Delta Air Lines (DAL) is currently valued at 5.3x its forward EV-to-EBITDA (enterprise value to earnings before interest, tax, depreciation, and amortization) multiple. This valuation is slightly lower than its average valuation since DAL’s listing in November 2008 of 5.4x.
As can be seen from the above chart, DAL has traded close to the industry median except for short periods in 2010 and 2013.
American Airlines (AAL) and Alaska Air Group (ALK) are trading at a similar valuation of 6.6x, followed by Southwest Airlines (LUV) at 6.3x, and Spirit Airlines (SAVE) at 6.0x. United Continental (UAL) is trading at 5.9x, and JetBlue Airways (JBLU) is trading at 5.6x.
The market is expecting DAL to see EBITDA per share fall 2.9% in the next one year. EBITDA expectations for DAL’s peers are as follows:
- AAL: 0.1% fall
- UAL: 4% fall
- ALK: 13% rise
- LUV: 1.5% fall
- JBLU: 2.7% fall
- SAVE: 11.5% rise
- ALGT: 0.7% rise
In the short term, if fuel prices fall further and travel demand is still robust, the market will have a good reason to be excited about airline stocks.
Airlines are a cyclical industry. The fragile nature of the industry’s profitability ensures that investors tread with caution. Most airlines are now boasting about having found the key to remain profitable across cycles.

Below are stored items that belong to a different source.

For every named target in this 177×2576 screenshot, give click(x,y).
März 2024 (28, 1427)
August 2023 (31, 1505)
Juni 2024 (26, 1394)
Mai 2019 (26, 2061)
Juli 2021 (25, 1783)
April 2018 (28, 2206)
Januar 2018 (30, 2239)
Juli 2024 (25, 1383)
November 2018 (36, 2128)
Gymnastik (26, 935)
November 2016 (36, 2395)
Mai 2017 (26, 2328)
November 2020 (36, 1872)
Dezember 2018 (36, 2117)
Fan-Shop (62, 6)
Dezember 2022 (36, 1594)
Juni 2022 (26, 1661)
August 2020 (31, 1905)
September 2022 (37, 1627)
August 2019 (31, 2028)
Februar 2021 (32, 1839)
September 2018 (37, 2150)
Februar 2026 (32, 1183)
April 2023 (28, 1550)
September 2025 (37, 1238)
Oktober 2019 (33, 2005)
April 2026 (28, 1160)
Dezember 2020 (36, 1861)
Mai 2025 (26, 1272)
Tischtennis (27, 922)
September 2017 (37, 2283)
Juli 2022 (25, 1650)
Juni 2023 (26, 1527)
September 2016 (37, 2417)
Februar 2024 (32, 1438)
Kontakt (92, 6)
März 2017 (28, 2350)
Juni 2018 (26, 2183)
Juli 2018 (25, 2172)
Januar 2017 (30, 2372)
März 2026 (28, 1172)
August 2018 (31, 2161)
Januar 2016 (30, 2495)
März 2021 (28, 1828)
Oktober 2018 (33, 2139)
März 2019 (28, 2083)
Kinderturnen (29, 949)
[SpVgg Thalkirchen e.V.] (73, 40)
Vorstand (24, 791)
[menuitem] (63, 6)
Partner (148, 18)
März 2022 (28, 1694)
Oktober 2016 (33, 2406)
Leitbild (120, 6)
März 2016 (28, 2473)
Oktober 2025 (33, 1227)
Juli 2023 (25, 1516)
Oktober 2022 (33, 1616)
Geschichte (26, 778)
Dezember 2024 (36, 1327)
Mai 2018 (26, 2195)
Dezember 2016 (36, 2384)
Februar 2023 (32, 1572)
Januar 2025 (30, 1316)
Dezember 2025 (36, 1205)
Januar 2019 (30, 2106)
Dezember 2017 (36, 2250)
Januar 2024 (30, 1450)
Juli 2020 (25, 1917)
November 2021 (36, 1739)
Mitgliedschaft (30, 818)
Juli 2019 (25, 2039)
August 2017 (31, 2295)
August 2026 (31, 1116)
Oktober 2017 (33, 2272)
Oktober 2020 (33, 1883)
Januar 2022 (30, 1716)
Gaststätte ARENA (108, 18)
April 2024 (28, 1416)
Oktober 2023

In the long term, this is what will affect valuation multiples.
If industry fundamentals deteriorate or investors’ risk appetite falls, valuation multiples can fall too. A company’s leverage will magnify the extent of the share price fall, thus reminding us why investors should also keep a close eye on leverage.
In Delta’s upcoming earnings, investors should watch out for DAL’s unit revenue guidance and also keep an eye on capacity cuts and utilization trends. Delta Air Lines forms 1.6% of the PowerShares BuyBack Achievers Portfolio (PKW).